This invention relates to a spout for recovery boilers, such boilers being used in the papermaking industry.
During normal recovery boiler operation, the lower part of the boiler furnace is filled with hot, molten liquid. This liquid continually empties from the recovery boiler by means of a spout. Typically, a spout will last about two weeks due, it is believed, to degradation of the spout by the high temperture of the molten liquid. Replacement of the spout not only entails the cost of a spout, but shut-down time of the recovery boiler because the boiler cannot operate while the spout is being replaced.
In order to lessen the deleterious effects of high temperature caused by contact with the molten liquid, such spouts have been water cooled. This is effected by providing the spout with an internal cavity, wherein a coolant liquid, such as water, is fed into the hollow spout and is then led away from the interior of the spout for cooling and subsequent recirculation. U.S. Pat. No. 1,625,755 issued to Williams shows a water cooled smelter spout formed of two semi-cylindrical sections and joined together in such a manner as to define a coolant cavity between them.
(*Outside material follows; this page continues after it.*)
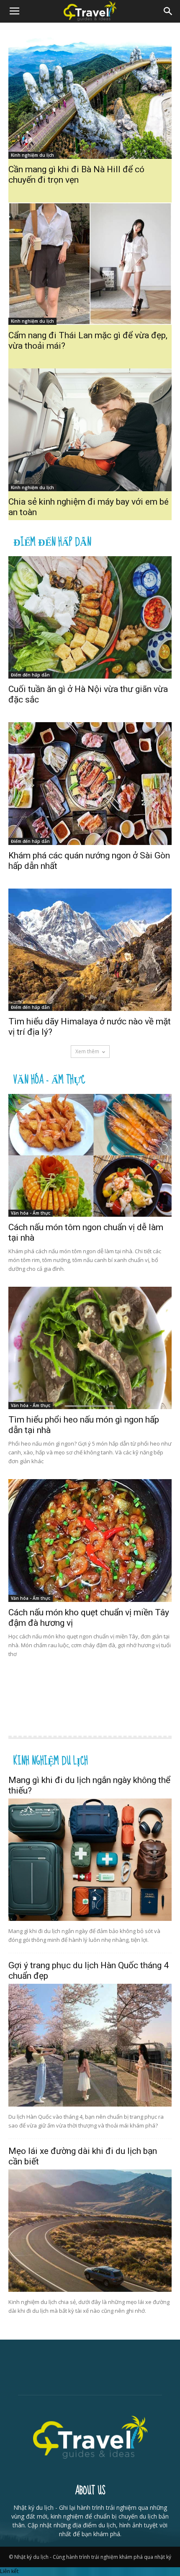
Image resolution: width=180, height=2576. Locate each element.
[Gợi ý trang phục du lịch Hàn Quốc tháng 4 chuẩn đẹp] (90, 2045)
The cavity is in fluid communication with an inlet pipe or tube and an outlet tube.
Another prior art water cooled boiler spout has been marketed by Babcox and Wilcox Company and includes a spout having a main or forward internal cavity and also having a rear cavity, the rear cavity defined by a housing portion adapted to mount on the lower furnace of the recovery boiler. This spout is mounted in such a way that the molten smelt exiting the recovery boiler flows through the spout trough. This has been used prior to this invention but has exhibited the drawback of breaking down approximately every two weeks, such breakdown believed to be due to thermal metal fatigue caused by concentration of heat at one or more portions of the spout.